I never used KDE for user management. Still you can just say that part
does not work, or port that single part if you are concerned. It would
not work perfectly on the Hurd either.

>> > The translators are transparent to the mail client, so I can still change
>> > my system layout with them even though the Mail program doesn't see them.
>> >
>> > So they still offer an advantage.
>> There is no reason why the situation with capabilities should be different.
>> However, from your answers it looks like you know little about
>> software and system management, let alone writing software so I
>> suggest you look into that before we continue the debate about
>> feasibility of porting software to one kind of system or another.
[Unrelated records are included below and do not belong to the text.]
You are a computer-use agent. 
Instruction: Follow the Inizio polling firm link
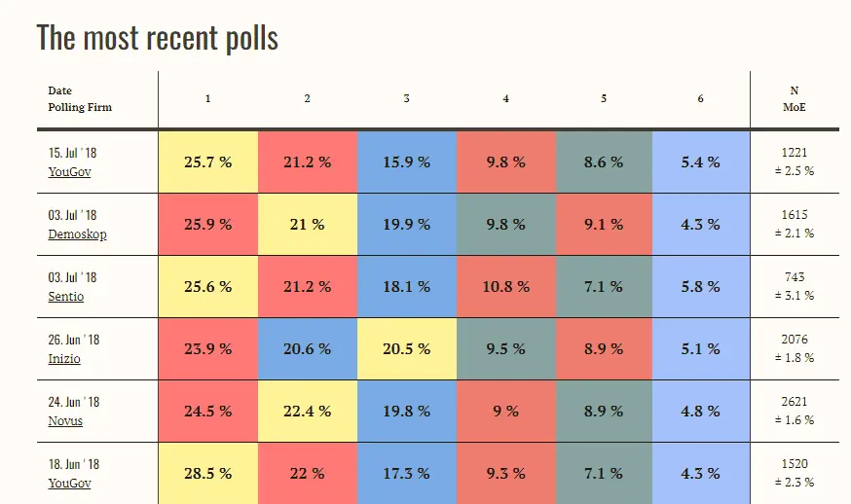coord(64,359)
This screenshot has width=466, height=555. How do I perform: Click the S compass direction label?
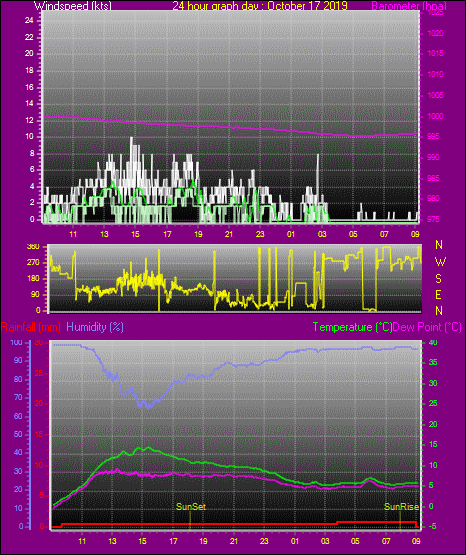(x=438, y=279)
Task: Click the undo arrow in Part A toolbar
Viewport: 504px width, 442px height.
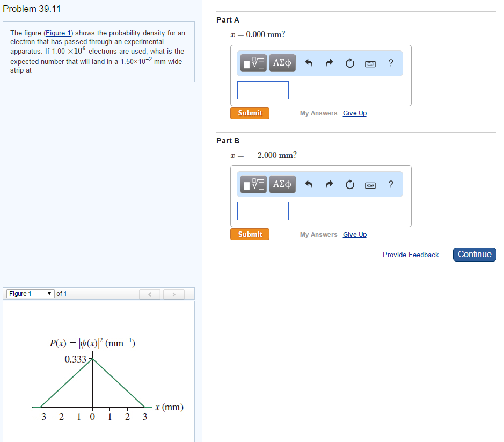Action: pyautogui.click(x=308, y=63)
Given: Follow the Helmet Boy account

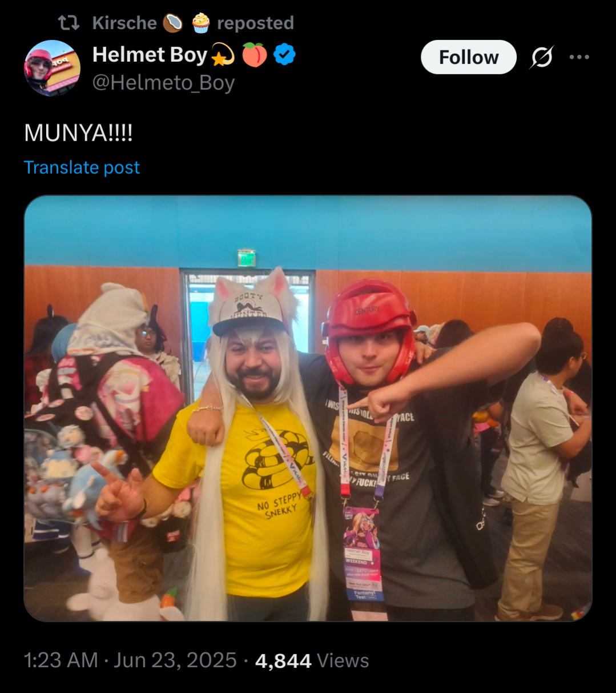Looking at the screenshot, I should tap(469, 57).
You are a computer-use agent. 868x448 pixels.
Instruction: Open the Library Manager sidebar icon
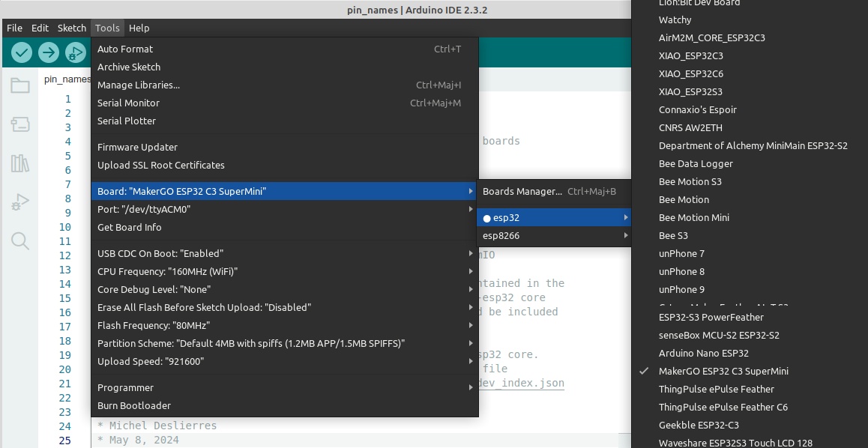(x=20, y=163)

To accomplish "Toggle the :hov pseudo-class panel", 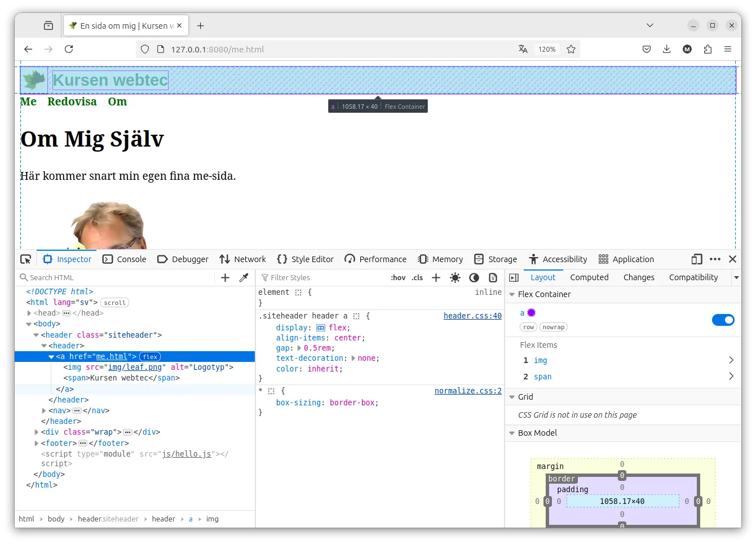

> I know less about coding than an experienced programmer (I only write programs
> for a bit more than a year now), and my system management is limited to about
> 5 years of experience with Gentoo and university courses which sum up to about
> 2/3rd of a bachlor in informatics (I'm studying physics, and I learned stuff
> like high performance cluster file systems simply because it interested me,
> not because I needed it).
> (there's a reason why I do web editing for the Hurd and not lowlevel
> programming)
> But I know that just the changes Gentoo ebuilds make to get programs running
> in the environment they are designed for can become quite mmuch work, and I
> get the impression of quite much pain when I think about porting nontrivial
> stuff to a pure capabilities system.

You experience pretty much the same pain porting stuff to the Hurd
which takes POSIX to the letter and does not implement certain
optional aids on which many POSIX programmers like to rely.